03 novembre 2014 14:21

Martedì sera ho scoperto che i migliori felafel di Londra sono serviti in un ristorante indiano di proprietà di un ebreo israeliano e di un palestinese di Jaffa (cittadino israeliano). Ogni tanto litigano, ma poi fanno pace per il bene del locale, uno dei primi ristoranti arabi di Londra. È stato aperto alcuni decenni fa da una famiglia irachena ebrea e comunista. Perseguitata dalle autorità di Baghdad, la famiglia era emigrata in Israele, ma non si era trovata bene e si era trasferita in Inghilterra.

Queste informazioni non avrebbero trovato posto nel mio articolo se non fosse per la circostanza in cui le ho raccolte: l’incontro a Londra di due amici palestinesi dopo 31 anni.
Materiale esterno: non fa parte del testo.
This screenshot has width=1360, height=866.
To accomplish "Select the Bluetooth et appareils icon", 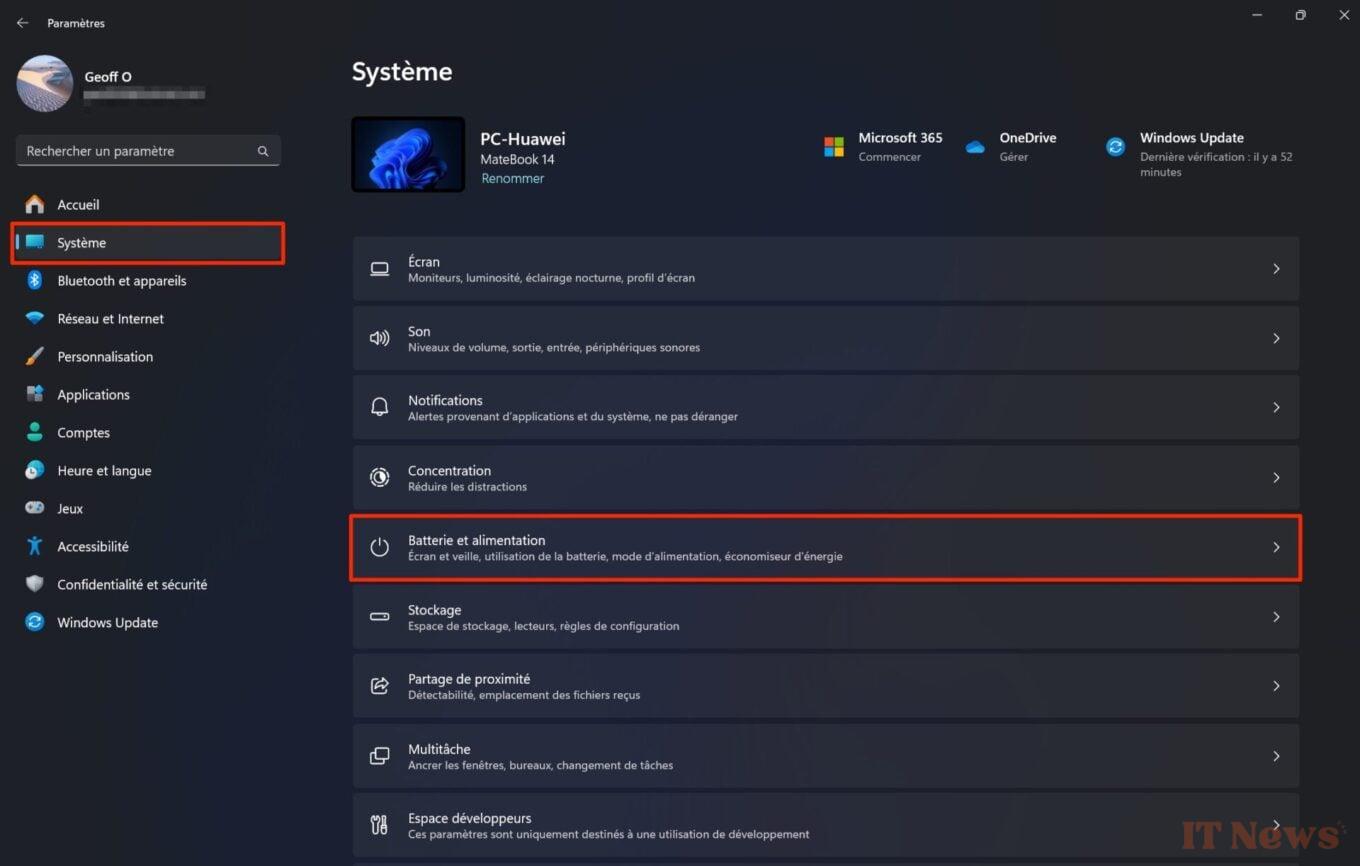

L’ultima volta che i due si erano incontrati era stato in una prigione israeliana nel 1983. Erano stati condannati all’ergastolo per aver condotto azioni armate contro gli israeliani.

Facevano parte del Fronte popolare per la liberazione della Palestina e ancora oggi sono legati alla sinistra. Sono stati liberati grazie a scambi di prigionieri con Israele: Y, originario di Nablus, nel 1983; M, di Gaza, nel 1985. Il gruppo di prigionieri di cui faceva parte Y è stato immediatamente deportato in Algeria. Y non è più potuto tornare nella sua città, nemmeno per una visita alla madre malata. M è stato più fortunato: è tornato a casa, ma poi è finito nuovamente in prigione durante la prima intifada.

Y, un economista, si è stabilito a Londra vent’anni fa. M invece è partito per l’Europa quando Hamas ha preso il potere nella Striscia di Gaza. Ma durante l’ultima guerra M era di nuovo a Gaza. Avrebbe potuto andarsene, ma ha scelto di restare rischiando la morte, come tutti gli altri abitanti.

“Israeliani e palestinesi pagano un prezzo molto alto per l’attuale situazione. Perché gli israeliani non capiscono che farla finita con le guerre è anche nel loro interesse?”, mi ha chiesto Y. Ho apprezzato le sue parole, ma non sono d’accordo. Noi israeliani non stiamo affatto pagando un prezzo alto per l’occupazione e la colonizzazione.

Poi abbiamo discusso della soluzione a due stati, concordando sul fatto che sia irrealizzabile. “Sono convinto che solo la nascita di un movimento congiunto di israeliani e palestinesi possa cambiare le cose, mettendo fine all’occupazione”, ha detto M. Sono assolutamente d’accordo con lui.